Facebook users were yesterday bombarded with news from FaceBook that the company was going through a major rebrand that will now see it called Meta.
Facebook CEO Mark Zuckerberg announced that the company will be called “Meta” to reflect the company’s focus on building a larger virtual world beyond the Facebook platform.
This comes at a time when the social networking giant has faced a lot of backlash from individuals and governments regarding its operations and most specifically the use of customers’ data.
A Facebook ex-employee, Frances Haugen, released a series of documents painting the company negatively by accusing it of putting profits before people.
Some of the allegations from the leaked documents indicated that Facebook was aware of the dangers the platform Instagram was posing to teenagers’ mental health but did not come forth with those findings.
This is seen to have necessitated the rebrand but the CEO in his statement said that the rebrand was necessary as the current brand was not representative of what the company was doing in totality.
“To reflect who we are and the future we hope to build, I’m proud to share that our company is now Meta. Our mission remains the same — it’s still about bringing people together. Our apps and their brands aren’t changing either.

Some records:
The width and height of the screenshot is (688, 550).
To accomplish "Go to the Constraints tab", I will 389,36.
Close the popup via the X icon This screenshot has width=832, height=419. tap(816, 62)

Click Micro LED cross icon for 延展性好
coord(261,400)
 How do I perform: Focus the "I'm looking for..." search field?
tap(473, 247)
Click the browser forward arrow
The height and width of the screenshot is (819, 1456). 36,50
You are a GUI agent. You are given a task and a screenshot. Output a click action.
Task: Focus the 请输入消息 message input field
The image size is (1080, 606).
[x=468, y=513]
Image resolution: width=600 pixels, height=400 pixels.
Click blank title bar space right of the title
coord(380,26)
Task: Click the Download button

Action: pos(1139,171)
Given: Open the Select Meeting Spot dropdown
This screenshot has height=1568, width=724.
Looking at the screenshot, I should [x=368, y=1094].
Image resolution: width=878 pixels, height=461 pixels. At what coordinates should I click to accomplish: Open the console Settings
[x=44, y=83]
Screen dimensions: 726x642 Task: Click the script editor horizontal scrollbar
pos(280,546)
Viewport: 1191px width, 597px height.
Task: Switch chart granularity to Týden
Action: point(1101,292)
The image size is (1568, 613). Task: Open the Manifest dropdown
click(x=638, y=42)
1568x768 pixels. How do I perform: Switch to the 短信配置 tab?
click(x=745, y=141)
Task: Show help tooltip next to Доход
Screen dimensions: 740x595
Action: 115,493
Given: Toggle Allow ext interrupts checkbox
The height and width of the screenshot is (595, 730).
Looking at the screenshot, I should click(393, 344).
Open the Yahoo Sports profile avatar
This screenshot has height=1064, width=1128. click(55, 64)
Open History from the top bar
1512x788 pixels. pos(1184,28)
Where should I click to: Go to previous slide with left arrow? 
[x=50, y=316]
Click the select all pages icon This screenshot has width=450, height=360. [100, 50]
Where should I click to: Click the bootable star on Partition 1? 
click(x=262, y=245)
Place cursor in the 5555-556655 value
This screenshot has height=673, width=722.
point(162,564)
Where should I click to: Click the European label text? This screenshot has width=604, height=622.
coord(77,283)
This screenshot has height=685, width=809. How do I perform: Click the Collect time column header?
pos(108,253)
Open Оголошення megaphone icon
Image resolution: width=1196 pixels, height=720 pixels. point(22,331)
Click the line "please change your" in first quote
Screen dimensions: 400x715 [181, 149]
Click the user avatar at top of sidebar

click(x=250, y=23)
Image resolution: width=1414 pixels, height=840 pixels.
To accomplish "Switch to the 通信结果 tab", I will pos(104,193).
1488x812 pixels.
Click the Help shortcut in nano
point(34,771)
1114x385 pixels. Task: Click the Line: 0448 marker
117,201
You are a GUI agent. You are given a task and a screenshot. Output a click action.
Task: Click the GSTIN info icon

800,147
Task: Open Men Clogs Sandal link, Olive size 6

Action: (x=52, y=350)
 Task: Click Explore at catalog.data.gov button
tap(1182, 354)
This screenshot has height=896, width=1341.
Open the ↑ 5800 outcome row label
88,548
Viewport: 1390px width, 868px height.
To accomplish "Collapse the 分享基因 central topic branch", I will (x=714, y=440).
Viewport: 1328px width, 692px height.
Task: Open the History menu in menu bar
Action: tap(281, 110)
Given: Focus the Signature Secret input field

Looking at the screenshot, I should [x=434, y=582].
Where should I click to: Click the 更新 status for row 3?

Set of tasks
a: Reproduce the rows verbatim, from the first row through the line holding "Looking at the screenshot, I should [x=368, y=1094].", with both ends included.
b: Proceed with the article on Facebook's rebranding as Meta, picking up from the point at which it currently ends.

Answer list
a:
The width and height of the screenshot is (688, 550).
To accomplish "Go to the Constraints tab", I will 389,36.
Close the popup via the X icon This screenshot has width=832, height=419. tap(816, 62)

Click Micro LED cross icon for 延展性好
coord(261,400)
 How do I perform: Focus the "I'm looking for..." search field?
tap(473, 247)
Click the browser forward arrow
The height and width of the screenshot is (819, 1456). 36,50
You are a GUI agent. You are given a task and a screenshot. Output a click action.
Task: Focus the 请输入消息 message input field
The image size is (1080, 606).
[x=468, y=513]
Image resolution: width=600 pixels, height=400 pixels.
Click blank title bar space right of the title
coord(380,26)
Task: Click the Download button

Action: pos(1139,171)
Given: Open the Select Meeting Spot dropdown
This screenshot has height=1568, width=724.
Looking at the screenshot, I should [x=368, y=1094].

b:
We’re still the company that designs technology around people. But all of our products, including our apps, now share a new vision: to help bring the metaverse to life. And now we have a name that reflects the breadth of what we do.”
Just a couple of weeks ago, the social media platform associated with Zuckerberg faced a global outage that lasted almost six hours.
Facebook issued a statement that said, “configuration changes on the backbone routers that co-ordinate network traffic between our data centres caused issues that interrupted this communication”. This had a “cascading effect… bringing our services to a halt”.
According to the Washington Post, Facebook’s interest in the metaverse is “part of a broader push to rehabilitate the company’s reputation with policymakers and reposition Facebook to shape the regulation of next-wave Internet technologies.”
“From now on, we will be metaverse-first, not Facebook-first. That means that over time you won’t need a Facebook account to use our other services. As our new brand starts showing up in our products, I hope people around the world come to know the Meta brand and the future we stand for.”
I guess it’s a wait-and-see scenario if Facebook will live up to its new name and mandate.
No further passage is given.